At age 34, Mary Craige was diagnosed with breast cancer—just seven months after giving birth to her first son, Liam. Knowing she wanted more children, and that chemotherapy can leave cancer survivors infertile, the new mom immediately decided to freeze her eggs. Craige visited Shady Grove Fertility Center, a clinic with 22 locations on the East Coast, where she had her eggs harvested and then actually inseminated with her husband’s sperm to create embryos. “We ended up freezing embryos instead of eggs, because that was the best option at the time,” Craige explains. “The science of freezing eggs was not as good as freezing embryos. It’s amazing how much things change in five years!” Since her oncologist said she had to start chemo right away, she was only able to do one round of egg harvesting, but from that one cycle, they were able to create and freeze 10 embryos.

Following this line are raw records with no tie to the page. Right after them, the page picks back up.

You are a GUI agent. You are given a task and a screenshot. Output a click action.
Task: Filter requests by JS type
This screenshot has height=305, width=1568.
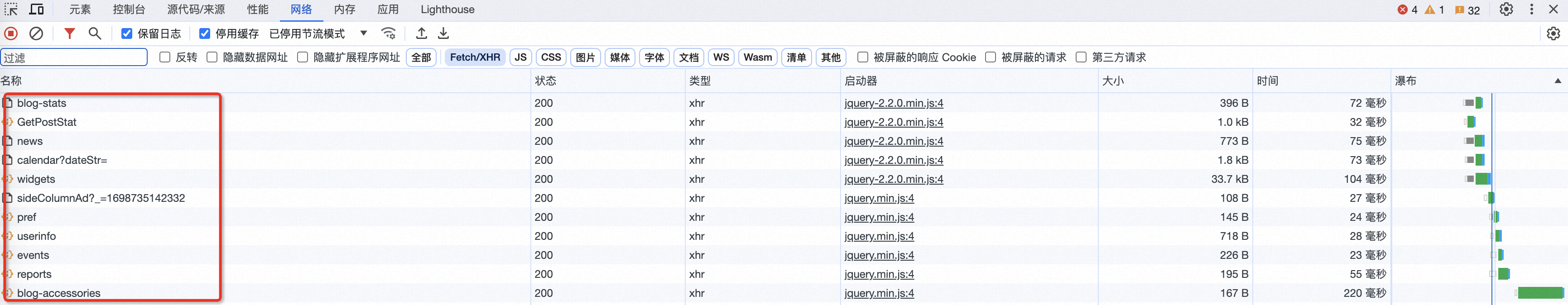(520, 57)
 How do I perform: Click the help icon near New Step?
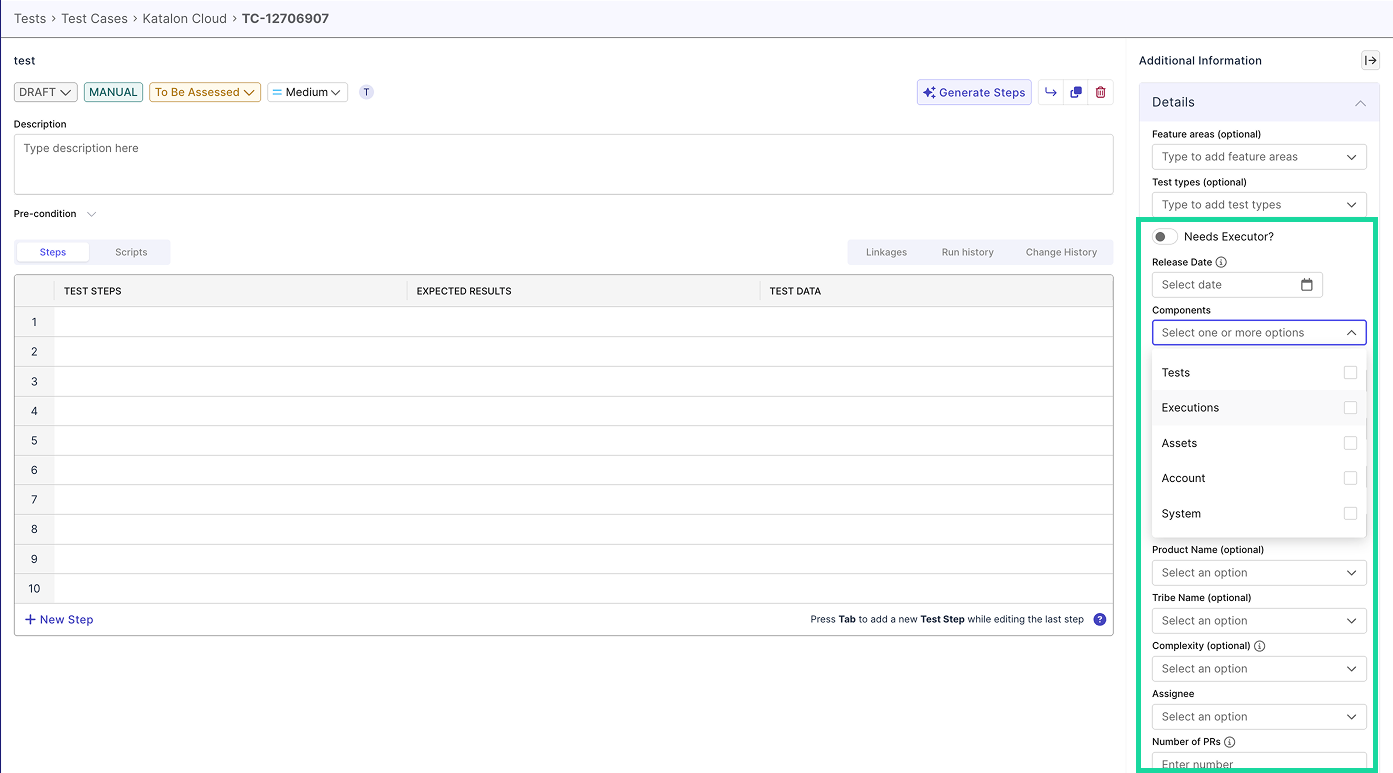coord(1100,619)
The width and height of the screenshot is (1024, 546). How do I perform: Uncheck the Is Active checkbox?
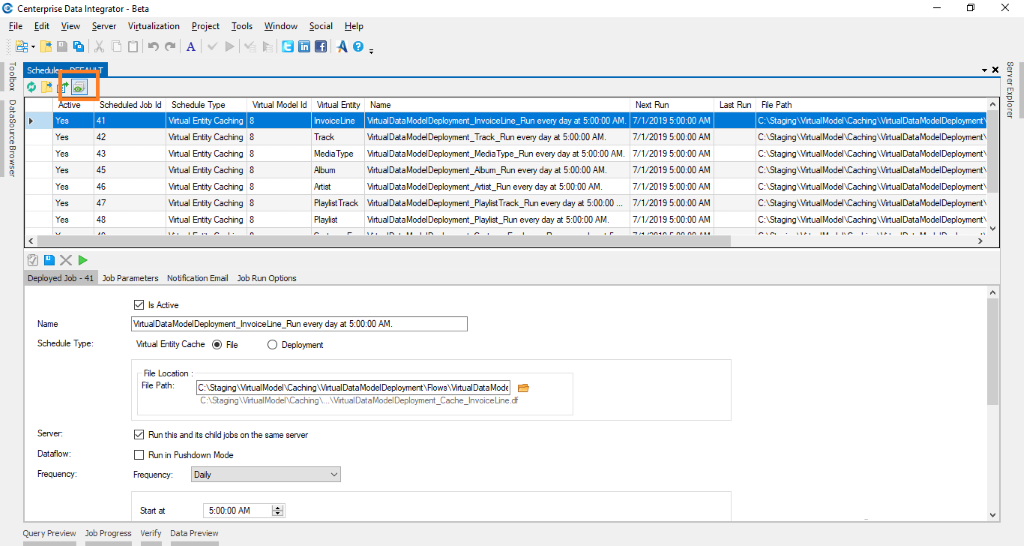(139, 305)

That very same week, Craige’s cancer battle began: a grueling eight months of chemo and radiation, followed by two years of endocrine therapy with a medication called Tamoxifen. Once she was well enough to think about expanding her family, her blood work showed that she was in chemically induced menopause, and a natural pregnancy was nearly impossible. “I was so relieved I had those frozen embryos, because I grew up without siblings and I desperately wanted Liam to have a brother or sister,” Craige says. So nearly three years after she had frozen her embryos, her reproductive endocrinologist thawed all 10 of them—a five-day process that was excruciating for Craige. “This was honestly more stressful than going through cancer,” she says. “I knew those 10 embryos were my only chance at another biological baby.” Each day, she anxiously awaited updates from her doctor. On day three, Craige got word that all 10 embryos had made it through the thaw. Then, on day four, she got some disheartening news: Eight of them had stopped growing, and they wouldn’t know if the remaining two were viable enough until they tried to implant them. “I was a wreck and convinced it wouldn’t work,” Craige remembers. “I cried during the entire process, because my ovaries no longer worked and those two embryos were all we had left.”

“This was honestly more stressful than going through cancer.”

When Craige arrived for the implantation procedure, her doctor recommended that she implant both of the surviving embryos. “He said, ‘We have two embryos, but only one of them looks viable. You could end up with twins or you could end up with nothing,’ ” Craige recalls. Luckily, she ended up pregnant. “My son Gavin is 15 months old now, and he’s perfect,” she says. Mom is thankfully healthy too—she recently hit the five-year cancer-free mark, and now does peer support counseling with young women who are diagnosed with breast cancer. She tells them about Gavin and reminds them that cancer doesn’t have to signal the end of their childbearing years.